Let \(E\) be a linear space and let \((F^n,\|\cdot\|_{n})_{n\in\mathbb{N}}\) be a multi-Banach space. In such a setting, the Hyers-Ulam stability of Jensen's functional equation is proved. Suppose that a mapping \(f: E\to F\) is an approximate solution of Jensen's equation, i.e., \(f(0)=0\) and, with some \(\alpha\geq 0\), \[ \sup_{k\in\mathbb{N}} \left\| \left( f\left(\frac{x_1+y_1}{2}\right)-\frac{f(x_1)+f(y_1)}{2},\dots, f\left(\frac{x_k+y_k}{2}\right)-\frac{f(x_k)+f(y_k)}{2} \right) \right\|_{k} \leq\alpha \] for all \(x_i,y_i\in E\).

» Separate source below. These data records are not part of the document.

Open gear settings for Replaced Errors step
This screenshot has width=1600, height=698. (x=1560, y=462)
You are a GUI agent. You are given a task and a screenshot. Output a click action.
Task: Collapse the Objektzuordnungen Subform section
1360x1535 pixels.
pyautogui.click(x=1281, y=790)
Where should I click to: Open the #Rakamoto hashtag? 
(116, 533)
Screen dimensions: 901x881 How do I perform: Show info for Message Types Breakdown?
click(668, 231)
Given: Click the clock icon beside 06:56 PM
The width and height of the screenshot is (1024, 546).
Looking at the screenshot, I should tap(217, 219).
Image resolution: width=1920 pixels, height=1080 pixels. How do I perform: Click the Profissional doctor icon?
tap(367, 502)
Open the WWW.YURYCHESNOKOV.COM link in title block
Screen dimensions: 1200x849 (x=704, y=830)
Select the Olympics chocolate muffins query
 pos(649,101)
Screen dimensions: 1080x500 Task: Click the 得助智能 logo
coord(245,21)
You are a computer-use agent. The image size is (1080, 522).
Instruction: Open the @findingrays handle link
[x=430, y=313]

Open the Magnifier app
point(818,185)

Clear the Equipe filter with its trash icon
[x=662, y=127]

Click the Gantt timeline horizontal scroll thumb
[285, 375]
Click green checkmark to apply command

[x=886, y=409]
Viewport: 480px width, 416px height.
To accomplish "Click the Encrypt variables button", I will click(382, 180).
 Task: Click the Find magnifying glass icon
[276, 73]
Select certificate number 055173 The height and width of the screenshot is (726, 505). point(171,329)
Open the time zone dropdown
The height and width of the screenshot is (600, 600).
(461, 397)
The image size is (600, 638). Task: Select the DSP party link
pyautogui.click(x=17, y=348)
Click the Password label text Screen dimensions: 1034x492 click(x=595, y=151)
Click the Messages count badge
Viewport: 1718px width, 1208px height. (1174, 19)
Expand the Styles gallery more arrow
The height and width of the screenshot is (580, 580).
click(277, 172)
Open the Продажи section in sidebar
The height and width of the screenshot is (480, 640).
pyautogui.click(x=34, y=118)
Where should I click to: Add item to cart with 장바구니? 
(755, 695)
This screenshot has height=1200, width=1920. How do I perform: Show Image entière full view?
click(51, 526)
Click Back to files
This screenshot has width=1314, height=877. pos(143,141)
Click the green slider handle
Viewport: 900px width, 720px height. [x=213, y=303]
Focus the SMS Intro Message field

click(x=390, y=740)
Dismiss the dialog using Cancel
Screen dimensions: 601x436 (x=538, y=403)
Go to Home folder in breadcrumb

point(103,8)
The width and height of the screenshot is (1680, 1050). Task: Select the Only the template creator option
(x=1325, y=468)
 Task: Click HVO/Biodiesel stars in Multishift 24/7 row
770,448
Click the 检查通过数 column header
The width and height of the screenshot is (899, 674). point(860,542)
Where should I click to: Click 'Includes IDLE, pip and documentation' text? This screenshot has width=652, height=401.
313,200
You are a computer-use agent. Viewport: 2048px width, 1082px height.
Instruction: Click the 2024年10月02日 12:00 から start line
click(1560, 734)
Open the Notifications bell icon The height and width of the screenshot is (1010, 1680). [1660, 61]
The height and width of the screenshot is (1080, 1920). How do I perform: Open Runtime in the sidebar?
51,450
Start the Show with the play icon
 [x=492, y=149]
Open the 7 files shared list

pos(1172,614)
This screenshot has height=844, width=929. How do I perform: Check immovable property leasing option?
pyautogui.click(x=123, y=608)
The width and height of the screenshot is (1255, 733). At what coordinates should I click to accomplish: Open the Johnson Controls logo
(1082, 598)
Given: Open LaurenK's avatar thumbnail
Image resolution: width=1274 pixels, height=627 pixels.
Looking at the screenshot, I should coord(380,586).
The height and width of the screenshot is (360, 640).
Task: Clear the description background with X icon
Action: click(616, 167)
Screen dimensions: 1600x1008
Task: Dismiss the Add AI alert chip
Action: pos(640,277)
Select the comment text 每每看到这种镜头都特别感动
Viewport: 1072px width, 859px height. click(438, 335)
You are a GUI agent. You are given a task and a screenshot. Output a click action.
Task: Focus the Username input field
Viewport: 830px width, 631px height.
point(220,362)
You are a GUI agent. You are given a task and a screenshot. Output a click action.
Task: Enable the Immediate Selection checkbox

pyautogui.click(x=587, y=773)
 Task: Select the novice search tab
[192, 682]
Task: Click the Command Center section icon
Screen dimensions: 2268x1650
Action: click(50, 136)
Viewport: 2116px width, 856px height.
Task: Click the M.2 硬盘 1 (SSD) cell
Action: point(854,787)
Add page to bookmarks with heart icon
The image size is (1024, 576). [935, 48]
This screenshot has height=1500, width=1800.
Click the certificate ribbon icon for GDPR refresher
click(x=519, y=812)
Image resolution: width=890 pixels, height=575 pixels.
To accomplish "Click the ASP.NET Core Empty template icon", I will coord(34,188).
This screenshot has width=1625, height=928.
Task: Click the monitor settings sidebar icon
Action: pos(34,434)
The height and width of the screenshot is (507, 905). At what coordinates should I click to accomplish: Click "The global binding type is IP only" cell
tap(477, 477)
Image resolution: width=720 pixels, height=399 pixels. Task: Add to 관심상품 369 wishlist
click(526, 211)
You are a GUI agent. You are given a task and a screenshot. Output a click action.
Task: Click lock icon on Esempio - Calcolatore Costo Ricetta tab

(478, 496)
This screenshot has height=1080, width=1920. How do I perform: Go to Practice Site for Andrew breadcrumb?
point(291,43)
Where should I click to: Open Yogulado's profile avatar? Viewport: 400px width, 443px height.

Then, there exists a unique additive mapping \(T: E\to F\) such that \[ \sup_{k\in\mathbb{N}}\left\|(f(x_1)-T(x_1),\dots,f(x_k)-T(x_k))\right\|_{k}\leq 2\alpha \] for all \(x_i\in E\). Additionally, the stability on a restricted domain is proved as well as an asymptotic behavior.